The task:
Rewrite the lines from the line with "Screen dimensions: 1026x1160" to the line with "pos(412,509)", including the requests, and scale every coordinate in the answers by 1.15, rounding to whole numbers with halves going up. Leave out the pictures.

Available records:
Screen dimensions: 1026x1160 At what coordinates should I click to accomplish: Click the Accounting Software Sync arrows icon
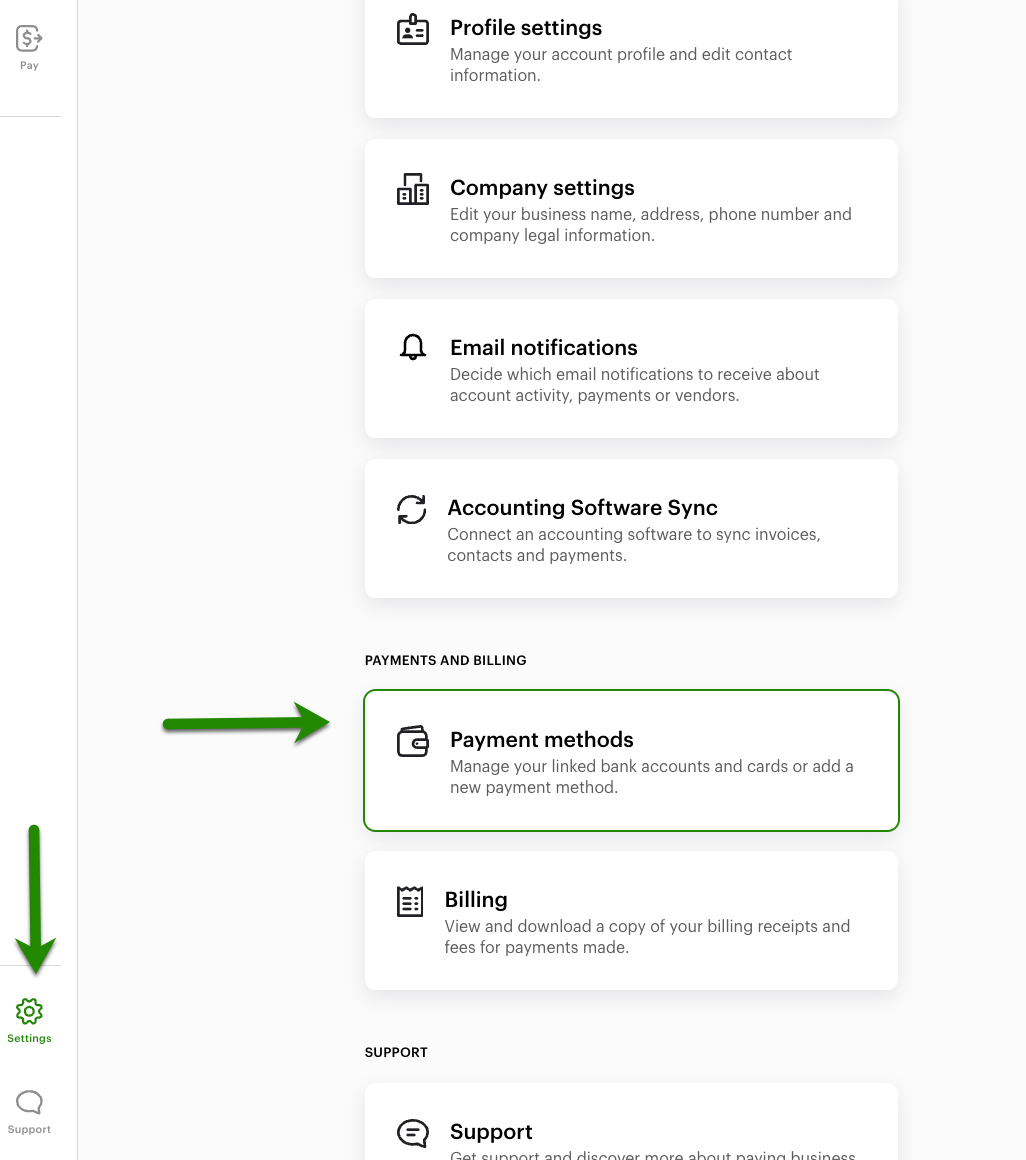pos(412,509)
* * *
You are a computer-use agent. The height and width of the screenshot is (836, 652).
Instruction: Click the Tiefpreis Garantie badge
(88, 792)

Response to the exercise:
Screen dimensions: 1026x1160 At what coordinates should I click to accomplish: Click the Accounting Software Sync arrows icon
pos(474,585)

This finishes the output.